I have been treating my fish with quick cure for 3 days and doing partial water changes daily and today my kissing gourami and channel cat have cloudy and kind of puffy eyes. I haven't overdosed them with meds, i actually did half dose. Where is this problem coming from?


----------



## debi0221 (Nov 26, 2011)

I had that same problem a few weeks ago with my kissing gourami. It seemed to clear up on its own. At least in my case.


----------



## jrman83 (Jul 9, 2010)

Sounds like a different problem. Get the ich under control and go from there.


----------



## r6racer5394 (Dec 15, 2011)

Going to tackle the ich first and see what happens from there. I have been treating the tank for 3 days, today will be the fourth treatment. I have increased the temp to 86 from 76. I have removed all carbon and i will treat again tonight. I want to do a water change to keep ammonia low but i dont want the temperature of my tank to drop.

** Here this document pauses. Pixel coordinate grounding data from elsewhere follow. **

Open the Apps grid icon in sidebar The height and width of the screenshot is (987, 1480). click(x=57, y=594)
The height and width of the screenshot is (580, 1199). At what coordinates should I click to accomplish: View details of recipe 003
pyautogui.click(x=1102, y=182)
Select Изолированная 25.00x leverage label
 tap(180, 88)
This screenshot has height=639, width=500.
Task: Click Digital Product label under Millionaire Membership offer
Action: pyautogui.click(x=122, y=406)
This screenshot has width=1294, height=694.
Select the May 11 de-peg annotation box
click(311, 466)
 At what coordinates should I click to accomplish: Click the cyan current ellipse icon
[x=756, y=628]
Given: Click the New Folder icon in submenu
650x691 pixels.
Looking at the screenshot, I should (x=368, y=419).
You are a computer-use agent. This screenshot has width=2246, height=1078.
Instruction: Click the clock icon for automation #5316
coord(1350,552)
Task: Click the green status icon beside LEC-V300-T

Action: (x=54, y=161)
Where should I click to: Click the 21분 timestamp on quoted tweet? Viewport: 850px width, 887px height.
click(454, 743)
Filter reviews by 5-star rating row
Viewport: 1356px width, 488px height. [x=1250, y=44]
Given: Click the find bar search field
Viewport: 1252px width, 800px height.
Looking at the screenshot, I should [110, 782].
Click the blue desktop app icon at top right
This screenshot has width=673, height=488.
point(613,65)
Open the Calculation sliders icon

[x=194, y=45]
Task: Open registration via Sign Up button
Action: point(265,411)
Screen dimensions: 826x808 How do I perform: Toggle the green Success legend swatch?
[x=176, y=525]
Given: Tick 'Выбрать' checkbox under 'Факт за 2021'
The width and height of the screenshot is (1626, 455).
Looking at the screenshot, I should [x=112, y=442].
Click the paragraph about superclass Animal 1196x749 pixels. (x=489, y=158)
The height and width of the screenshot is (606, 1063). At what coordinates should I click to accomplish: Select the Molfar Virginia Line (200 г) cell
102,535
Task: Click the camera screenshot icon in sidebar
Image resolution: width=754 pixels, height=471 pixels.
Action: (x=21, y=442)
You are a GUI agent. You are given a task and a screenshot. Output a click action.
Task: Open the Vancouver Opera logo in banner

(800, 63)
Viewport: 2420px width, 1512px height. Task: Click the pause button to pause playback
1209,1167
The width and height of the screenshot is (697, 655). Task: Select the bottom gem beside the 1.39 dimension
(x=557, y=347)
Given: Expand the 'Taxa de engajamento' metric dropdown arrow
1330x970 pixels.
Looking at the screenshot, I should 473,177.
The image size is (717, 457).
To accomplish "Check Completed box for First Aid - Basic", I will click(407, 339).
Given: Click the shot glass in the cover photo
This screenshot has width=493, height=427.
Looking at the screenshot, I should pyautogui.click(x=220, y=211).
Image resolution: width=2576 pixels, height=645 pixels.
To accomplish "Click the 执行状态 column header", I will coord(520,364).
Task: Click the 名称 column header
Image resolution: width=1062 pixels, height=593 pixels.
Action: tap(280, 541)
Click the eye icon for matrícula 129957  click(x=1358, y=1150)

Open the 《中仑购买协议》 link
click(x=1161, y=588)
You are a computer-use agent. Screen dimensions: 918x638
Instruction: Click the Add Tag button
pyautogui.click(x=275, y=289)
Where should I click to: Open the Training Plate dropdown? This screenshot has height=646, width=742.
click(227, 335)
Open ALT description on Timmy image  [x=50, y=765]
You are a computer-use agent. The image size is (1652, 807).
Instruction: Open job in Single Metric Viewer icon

I also want to salt the tank but should i wait until after i medicate?


----------



## r6racer5394 (Dec 15, 2011)

Today will be my 6th day of treating for ick, and ideas on whats going on in my tank the reason it has lasted more than 5 days and my fish keep getting cist on their bodies. The tanks temp has been increased for the past week and i have salted.


----------



## r6racer5394 (Dec 15, 2011)

oh im treating with quick cure


----------